Work to be completed
Nothing should differ between your answer and the records below.

[Stored records]
----

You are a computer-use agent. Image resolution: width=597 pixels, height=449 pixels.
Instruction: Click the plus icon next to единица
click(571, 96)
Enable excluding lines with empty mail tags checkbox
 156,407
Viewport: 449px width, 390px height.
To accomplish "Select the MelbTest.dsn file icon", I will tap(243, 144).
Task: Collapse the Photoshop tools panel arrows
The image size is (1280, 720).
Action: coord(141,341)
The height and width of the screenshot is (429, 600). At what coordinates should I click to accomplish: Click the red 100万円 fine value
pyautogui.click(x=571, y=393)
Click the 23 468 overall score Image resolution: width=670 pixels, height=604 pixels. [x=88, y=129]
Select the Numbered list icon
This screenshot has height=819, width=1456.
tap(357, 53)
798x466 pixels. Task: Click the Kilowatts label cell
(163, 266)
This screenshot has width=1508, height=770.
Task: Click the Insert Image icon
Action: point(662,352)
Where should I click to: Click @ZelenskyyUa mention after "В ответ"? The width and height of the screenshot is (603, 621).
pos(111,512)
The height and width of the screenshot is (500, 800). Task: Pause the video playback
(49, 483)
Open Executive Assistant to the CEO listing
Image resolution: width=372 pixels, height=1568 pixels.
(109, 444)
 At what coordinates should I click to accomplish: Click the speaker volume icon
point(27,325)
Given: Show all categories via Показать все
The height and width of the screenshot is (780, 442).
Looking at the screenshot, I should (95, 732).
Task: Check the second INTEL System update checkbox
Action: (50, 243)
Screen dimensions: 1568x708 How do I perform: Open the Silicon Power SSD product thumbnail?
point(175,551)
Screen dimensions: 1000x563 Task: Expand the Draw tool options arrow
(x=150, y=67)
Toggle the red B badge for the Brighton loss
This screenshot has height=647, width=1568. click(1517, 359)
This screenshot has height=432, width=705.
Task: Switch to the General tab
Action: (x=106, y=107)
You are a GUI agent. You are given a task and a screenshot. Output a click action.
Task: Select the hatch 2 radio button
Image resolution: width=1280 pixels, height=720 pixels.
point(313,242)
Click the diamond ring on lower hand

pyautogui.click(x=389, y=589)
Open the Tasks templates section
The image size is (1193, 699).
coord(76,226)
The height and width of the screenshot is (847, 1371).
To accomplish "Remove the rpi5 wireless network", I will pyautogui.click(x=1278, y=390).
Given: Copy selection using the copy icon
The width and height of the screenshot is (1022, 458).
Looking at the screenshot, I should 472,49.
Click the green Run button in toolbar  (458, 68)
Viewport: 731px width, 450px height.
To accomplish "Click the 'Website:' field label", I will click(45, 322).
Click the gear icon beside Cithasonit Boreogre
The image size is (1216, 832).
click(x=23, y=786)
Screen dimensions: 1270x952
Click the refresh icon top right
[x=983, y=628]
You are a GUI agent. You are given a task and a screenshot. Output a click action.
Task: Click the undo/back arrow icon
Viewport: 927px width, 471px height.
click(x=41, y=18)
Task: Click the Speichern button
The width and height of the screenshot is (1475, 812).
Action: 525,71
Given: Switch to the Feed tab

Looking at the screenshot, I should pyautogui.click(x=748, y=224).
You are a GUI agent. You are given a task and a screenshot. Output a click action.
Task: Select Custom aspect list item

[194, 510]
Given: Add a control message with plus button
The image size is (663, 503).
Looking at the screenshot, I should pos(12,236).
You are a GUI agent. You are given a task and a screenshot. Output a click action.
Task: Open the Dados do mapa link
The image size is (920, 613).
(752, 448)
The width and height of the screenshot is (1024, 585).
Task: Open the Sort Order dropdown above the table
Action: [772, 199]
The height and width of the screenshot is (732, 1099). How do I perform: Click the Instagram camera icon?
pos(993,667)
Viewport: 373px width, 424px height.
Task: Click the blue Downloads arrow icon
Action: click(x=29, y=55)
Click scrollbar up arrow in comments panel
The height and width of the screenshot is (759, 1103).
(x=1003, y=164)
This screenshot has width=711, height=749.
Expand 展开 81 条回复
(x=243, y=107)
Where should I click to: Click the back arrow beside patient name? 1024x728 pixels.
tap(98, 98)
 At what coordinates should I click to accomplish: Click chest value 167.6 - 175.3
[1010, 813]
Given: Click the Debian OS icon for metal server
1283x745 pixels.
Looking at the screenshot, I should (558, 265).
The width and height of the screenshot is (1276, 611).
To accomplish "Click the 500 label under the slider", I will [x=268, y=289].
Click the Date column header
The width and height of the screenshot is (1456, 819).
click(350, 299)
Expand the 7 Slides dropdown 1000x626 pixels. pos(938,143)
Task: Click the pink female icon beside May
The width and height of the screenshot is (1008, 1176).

----

Reply
You are a computer-use agent. Image resolution: width=597 pixels, height=449 pixels.
Instruction: Click the plus icon next to единица
click(571, 96)
Enable excluding lines with empty mail tags checkbox
 156,407
Viewport: 449px width, 390px height.
To accomplish "Select the MelbTest.dsn file icon", I will tap(243, 144).
Task: Collapse the Photoshop tools panel arrows
The image size is (1280, 720).
Action: coord(141,341)
The height and width of the screenshot is (429, 600). At what coordinates should I click to accomplish: Click the red 100万円 fine value
pyautogui.click(x=571, y=393)
Click the 23 468 overall score Image resolution: width=670 pixels, height=604 pixels. [x=88, y=129]
Select the Numbered list icon
This screenshot has height=819, width=1456.
tap(357, 53)
798x466 pixels. Task: Click the Kilowatts label cell
(163, 266)
This screenshot has width=1508, height=770.
Task: Click the Insert Image icon
Action: point(662,352)
Where should I click to: Click @ZelenskyyUa mention after "В ответ"? The width and height of the screenshot is (603, 621).
pos(111,512)
The height and width of the screenshot is (500, 800). Task: Pause the video playback
(49, 483)
Open Executive Assistant to the CEO listing
Image resolution: width=372 pixels, height=1568 pixels.
(109, 444)
 At what coordinates should I click to accomplish: Click the speaker volume icon
point(27,325)
Given: Show all categories via Показать все
The height and width of the screenshot is (780, 442).
Looking at the screenshot, I should (95, 732).
Task: Check the second INTEL System update checkbox
Action: (50, 243)
Screen dimensions: 1568x708 How do I perform: Open the Silicon Power SSD product thumbnail?
point(175,551)
Screen dimensions: 1000x563 Task: Expand the Draw tool options arrow
(x=150, y=67)
Toggle the red B badge for the Brighton loss
This screenshot has height=647, width=1568. click(1517, 359)
This screenshot has height=432, width=705.
Task: Switch to the General tab
Action: (x=106, y=107)
You are a GUI agent. You are given a task and a screenshot. Output a click action.
Task: Select the hatch 2 radio button
Image resolution: width=1280 pixels, height=720 pixels.
point(313,242)
Click the diamond ring on lower hand

pyautogui.click(x=389, y=589)
Open the Tasks templates section
The image size is (1193, 699).
coord(76,226)
The height and width of the screenshot is (847, 1371).
To accomplish "Remove the rpi5 wireless network", I will pyautogui.click(x=1278, y=390).
Given: Copy selection using the copy icon
The width and height of the screenshot is (1022, 458).
Looking at the screenshot, I should 472,49.
Click the green Run button in toolbar  (458, 68)
Viewport: 731px width, 450px height.
To accomplish "Click the 'Website:' field label", I will click(45, 322).
Click the gear icon beside Cithasonit Boreogre
The image size is (1216, 832).
click(x=23, y=786)
Screen dimensions: 1270x952
Click the refresh icon top right
[x=983, y=628]
You are a GUI agent. You are given a task and a screenshot. Output a click action.
Task: Click the undo/back arrow icon
Viewport: 927px width, 471px height.
click(x=41, y=18)
Task: Click the Speichern button
The width and height of the screenshot is (1475, 812).
Action: 525,71
Given: Switch to the Feed tab

Looking at the screenshot, I should pyautogui.click(x=748, y=224).
You are a GUI agent. You are given a task and a screenshot. Output a click action.
Task: Select Custom aspect list item

[194, 510]
Given: Add a control message with plus button
The image size is (663, 503).
Looking at the screenshot, I should pos(12,236).
You are a GUI agent. You are given a task and a screenshot. Output a click action.
Task: Open the Dados do mapa link
The image size is (920, 613).
(752, 448)
The width and height of the screenshot is (1024, 585).
Task: Open the Sort Order dropdown above the table
Action: [772, 199]
The height and width of the screenshot is (732, 1099). How do I perform: Click the Instagram camera icon?
pos(993,667)
Viewport: 373px width, 424px height.
Task: Click the blue Downloads arrow icon
Action: click(x=29, y=55)
Click scrollbar up arrow in comments panel
The height and width of the screenshot is (759, 1103).
(x=1003, y=164)
This screenshot has width=711, height=749.
Expand 展开 81 条回复
(x=243, y=107)
Where should I click to: Click the back arrow beside patient name? 1024x728 pixels.
tap(98, 98)
 At what coordinates should I click to accomplish: Click chest value 167.6 - 175.3
[1010, 813]
Given: Click the Debian OS icon for metal server
1283x745 pixels.
Looking at the screenshot, I should (558, 265).
The width and height of the screenshot is (1276, 611).
To accomplish "Click the 500 label under the slider", I will [x=268, y=289].
Click the Date column header
The width and height of the screenshot is (1456, 819).
click(350, 299)
Expand the 7 Slides dropdown 1000x626 pixels. pos(938,143)
Task: Click the pink female icon beside May
The width and height of the screenshot is (1008, 1176).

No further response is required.